Characterization of Mechanically Alloyed Powders for High-Cr Oxide Dispersion Strengthened Ferritic Steel

Abstract

High-Cr oxide dispersion strengthened (ODS) ferritic steel powders with the nominal composition of Fe–16Cr–4Al–0.1Ti–0.35Y2O3 in wt% were produced by milling of elemental powders and Y2O3 particles in argon atmosphere to investigate changes in the particle properties during mechanical alloying (MA). SEM observation and PSD analysis revealed that the MA powders milled for different times were composed of agglomerated particles having multimodal distributions with substantial size variation ranging from several μm to 350 μm. The mean size of particles rapidly increased at the initial stage of MA, then gradually decreased to 22 μm with increasing milling time up to 48 h, and kept constant thereafter.

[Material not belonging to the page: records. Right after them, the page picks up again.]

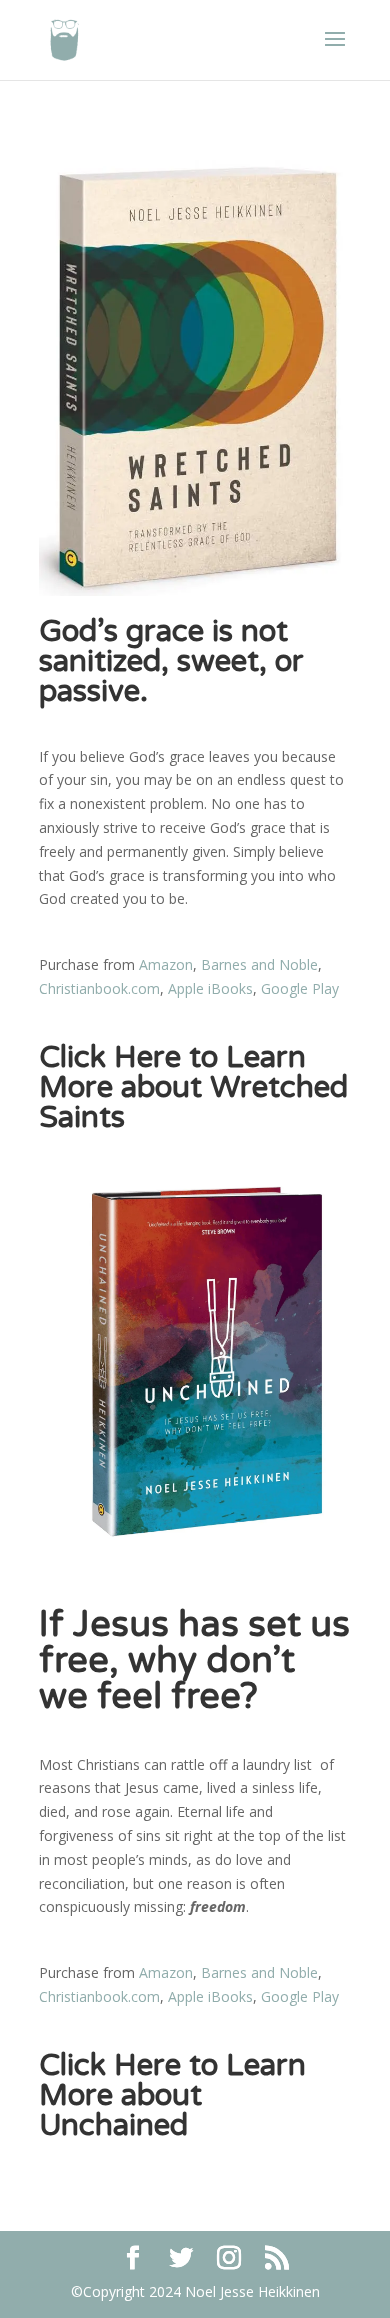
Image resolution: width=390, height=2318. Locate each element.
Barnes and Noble (259, 964)
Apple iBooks (210, 988)
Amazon (166, 964)
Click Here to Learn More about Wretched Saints (193, 1087)
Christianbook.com (99, 988)
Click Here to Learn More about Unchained (172, 2095)
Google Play (300, 988)
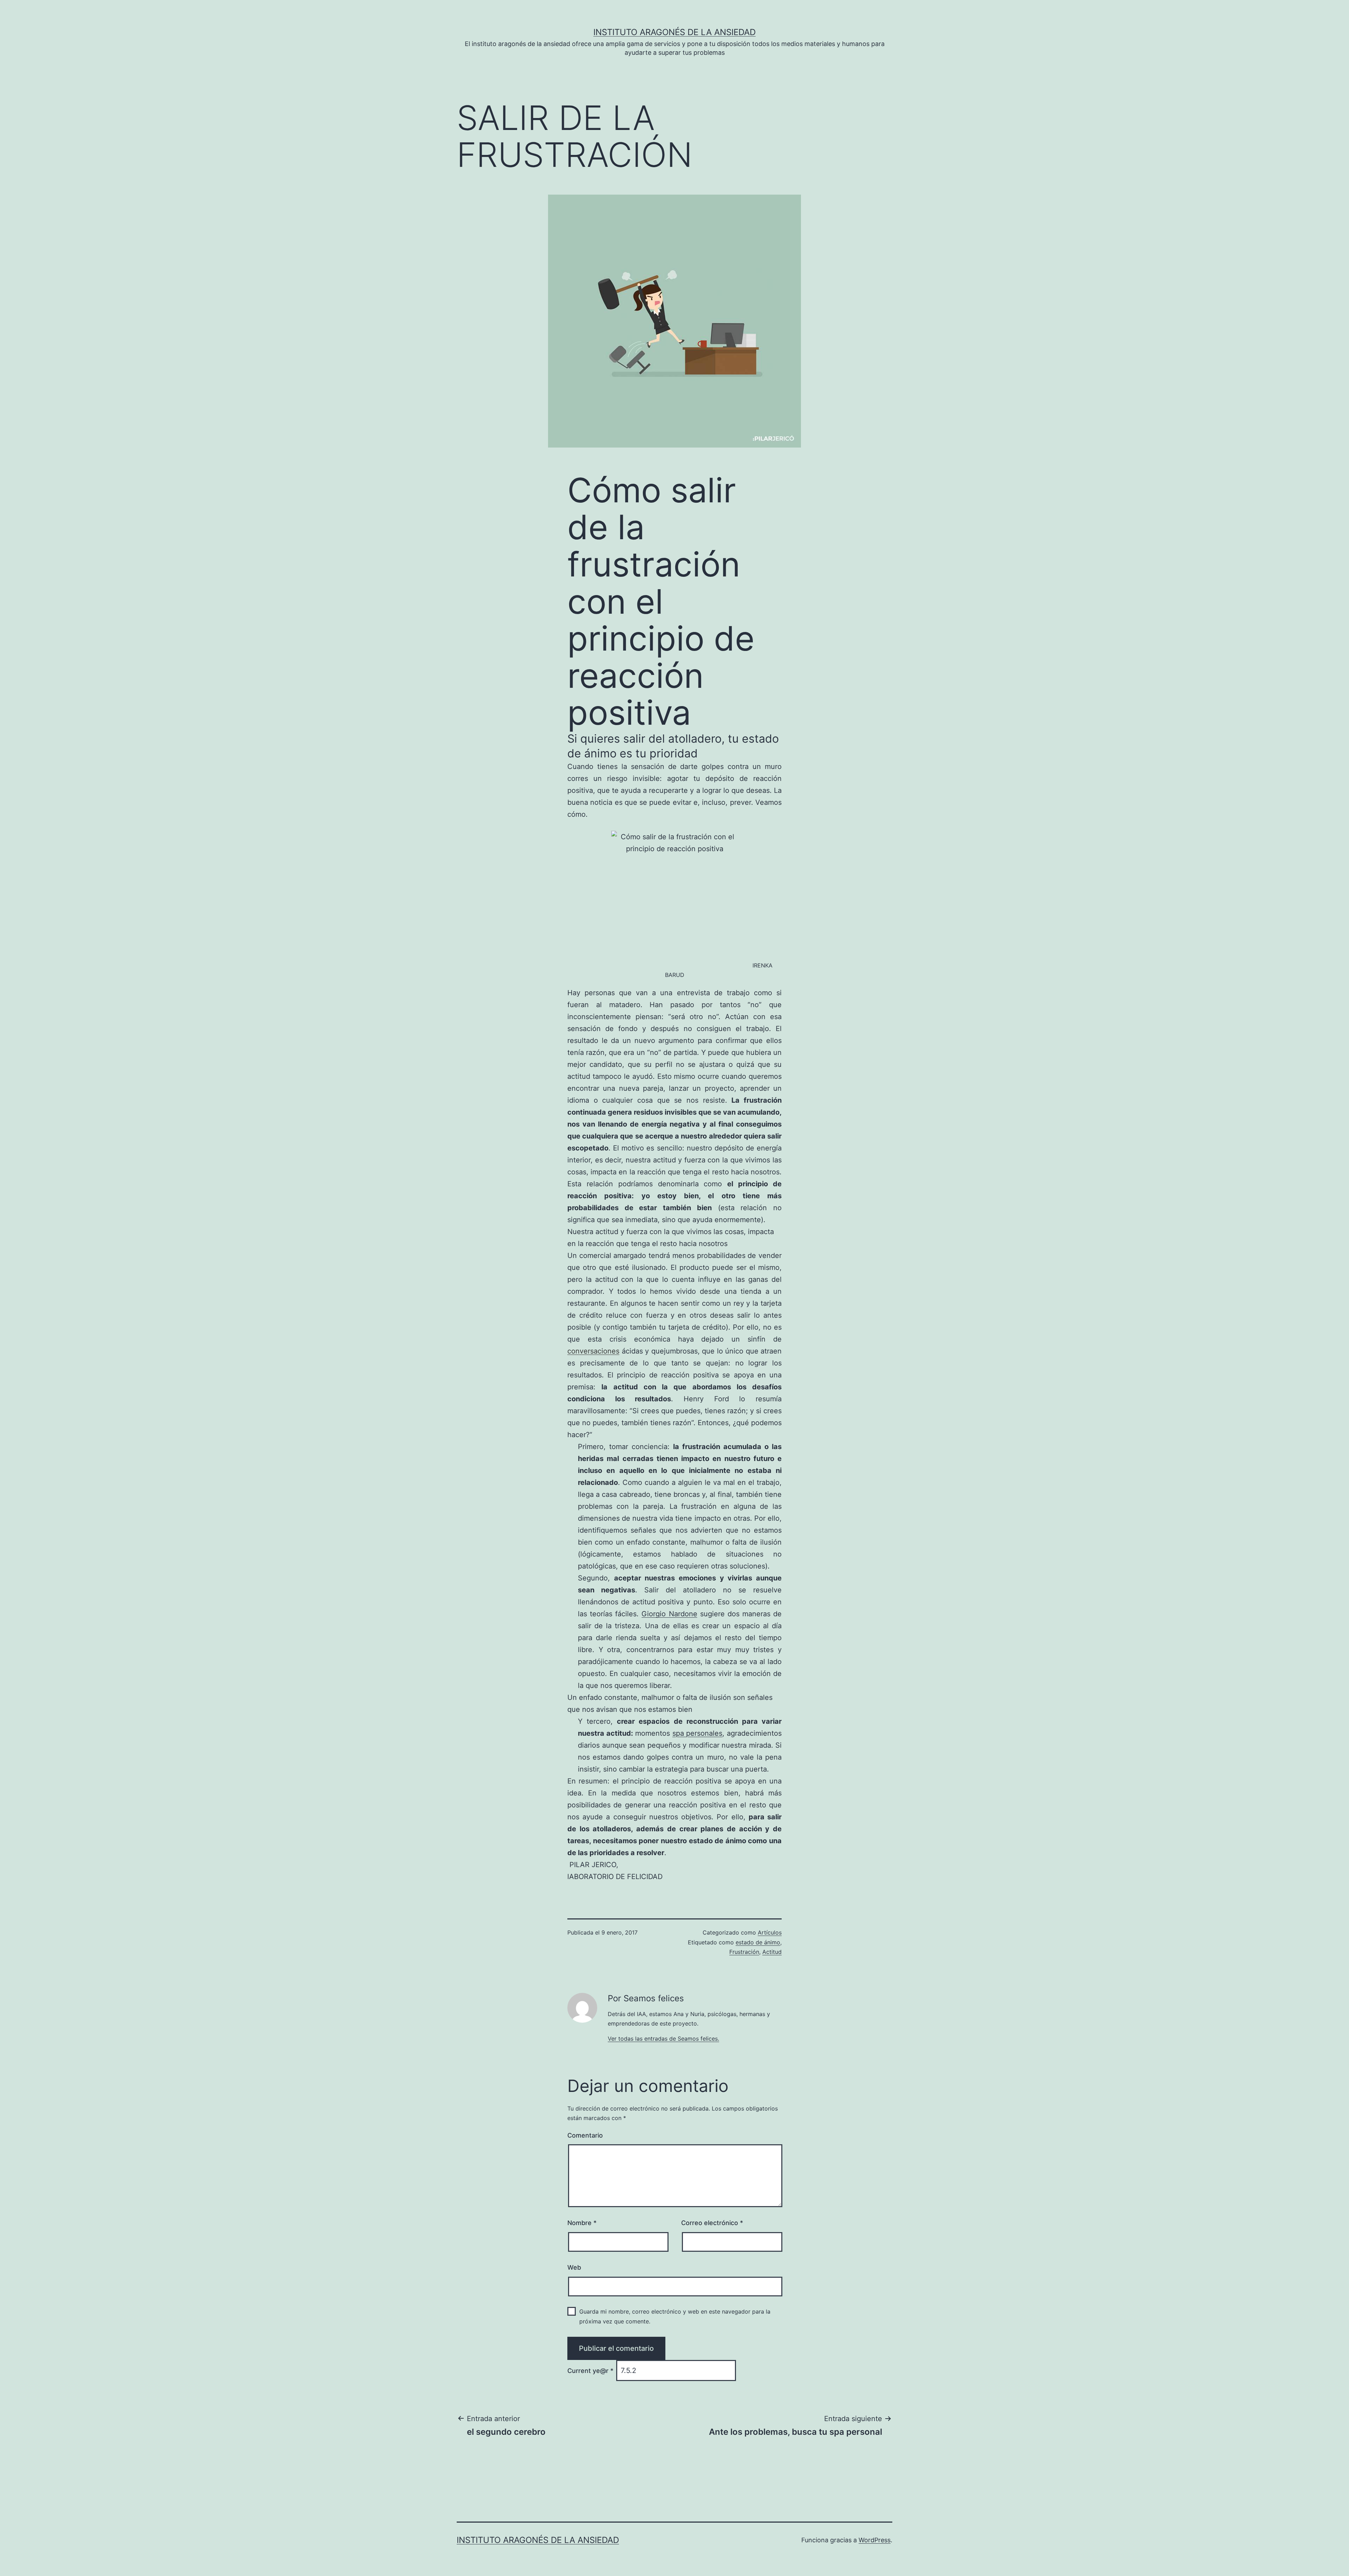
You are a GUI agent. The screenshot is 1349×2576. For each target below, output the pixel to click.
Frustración (744, 1951)
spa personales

During milling of the Fe–16Cr–4Al–0.1Ti–0.35Y2O3 powder, MA within 6 h had mainly taken place between Fe and Al to form a bcc-Fe(Al) solid solution. The lattice constant of bcc-Fe steadily increased with a drastic increase in the solute concentrations of Cr, Al, and Ti in Fe. Alloying between Fe and alloying elements is almost fulfilled after milling for 48 h. The MA powder milled in air was much smaller than that milled in gaseous argon under the same conditions. Milling in an air atmosphere is effective to reduce the particle size of the ODS ferritic steel powder, although the pickup of oxygen from environment causes too high excess oxygen content.